Only to go on serving him until the end. Wasn’t that a simple thing to ask? Just to be allowed to save and screw, to manage the farmhouse and to manage him in her hectoring way, which was all tenderness and devotion at bottom. She got up, turned her back on the new purchases, and ran her hand along the heavy sideboard lovingly, as if it were alive.
[CHAPTER IV.]
WHEN the purchases from the Oriental department were finally arranged, Pamela retreated to the door of the keeping-room—the drawing-room as she had privately determined to call it—and shut her eyes; then, opening them quickly and glancing comprehensively round, she tried to imagine what the effect of the room would be on a stranger. The round walnut table was pushed into a corner and covered with a red and yellow cloth, on which storks were painted. The piano cut across a corner, and had its back draped. The brackets were fixed on the wall and upheld Kaga plates. The mandarin’s petticoat, that had cost a great deal, nearly covered the green chair, and the green sofa was piled with cushions. The gaudy rugs did their best to cover up the bunches of pink Provence roses on the carpet.
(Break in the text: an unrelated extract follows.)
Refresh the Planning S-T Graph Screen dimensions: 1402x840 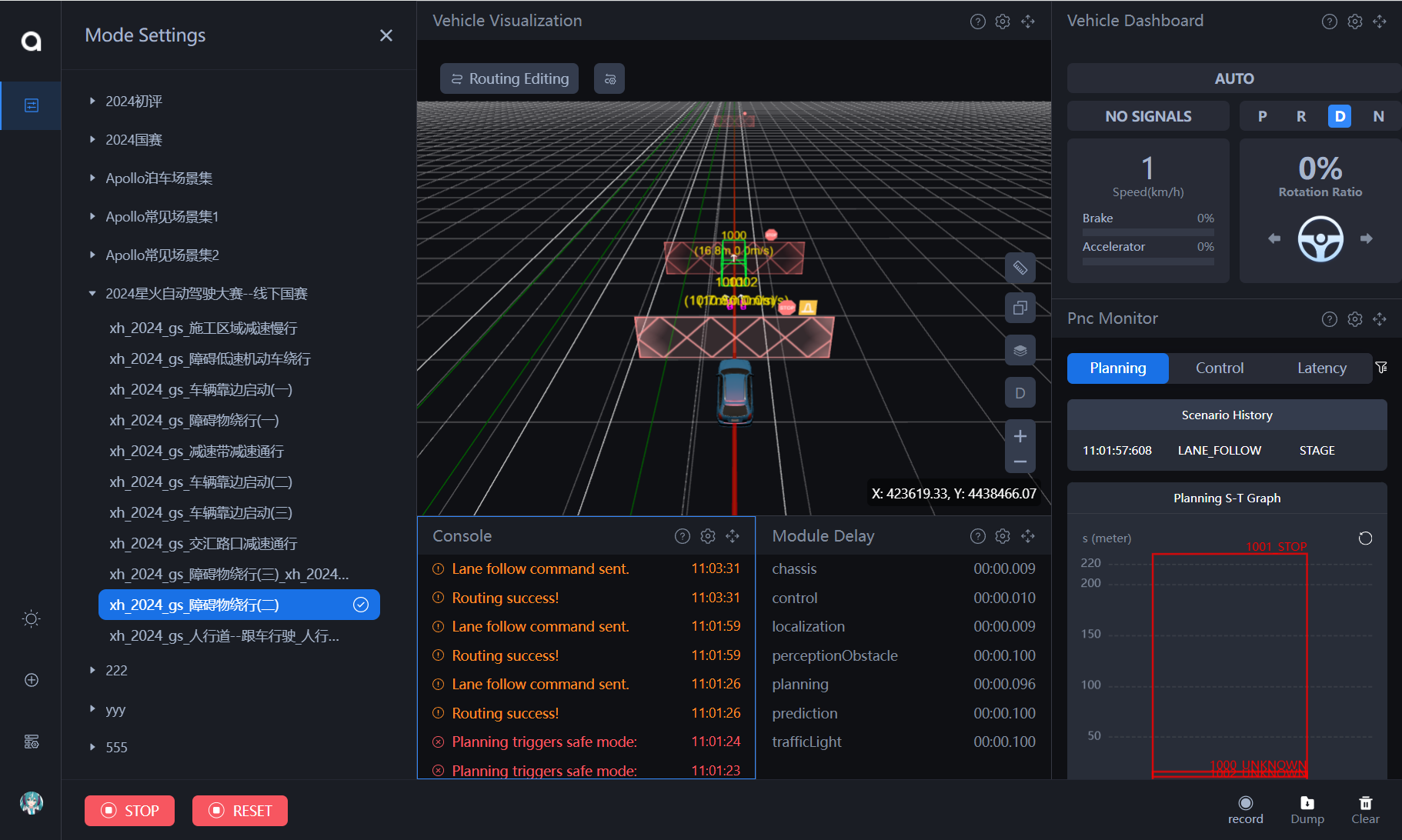(1365, 538)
Things really made a very good show. The place looked almost civilized. These were her complacent thoughts as she stood at the door with her head on one side. Instinctively she went upstairs and put on her best gown, and arranged her hair in the elaborate way which she reserved for special occasions. When she came downstairs she shut her eyes again, then opened them spasmodically. Yes, it would do.
She felt quite excited. Anyone could see that the hand of a person of taste had touched everything.
A feeling of towns came over her. She looked through the diamond panes of the long window as if she expected to see hansoms bowling along the road. Then she sighed and glanced in the mirror again. What was the good of dressing one’s hair and wearing one’s best gown? Nobody would call.
Gainah was still in the kitchen. She could hear her grating voice and slow step. Jethro was tramping over the stubble, his Irish terrier, Rob, at his heels. She put her softly-puffed head out of the bay window and called out pleadingly:
“Oh! do come in and look.”
He came across the field—came tolerantly, leisurely, as if he were good-humoredly indulging the whim of a child. When he opened the door he seemed too heavy for the transformed room, with its elegant tags of foreign frippery. He seemed to put it to shame; he brought an intangible, sterling feeling with him. Pamela, without knowing why, felt a little less satisfied.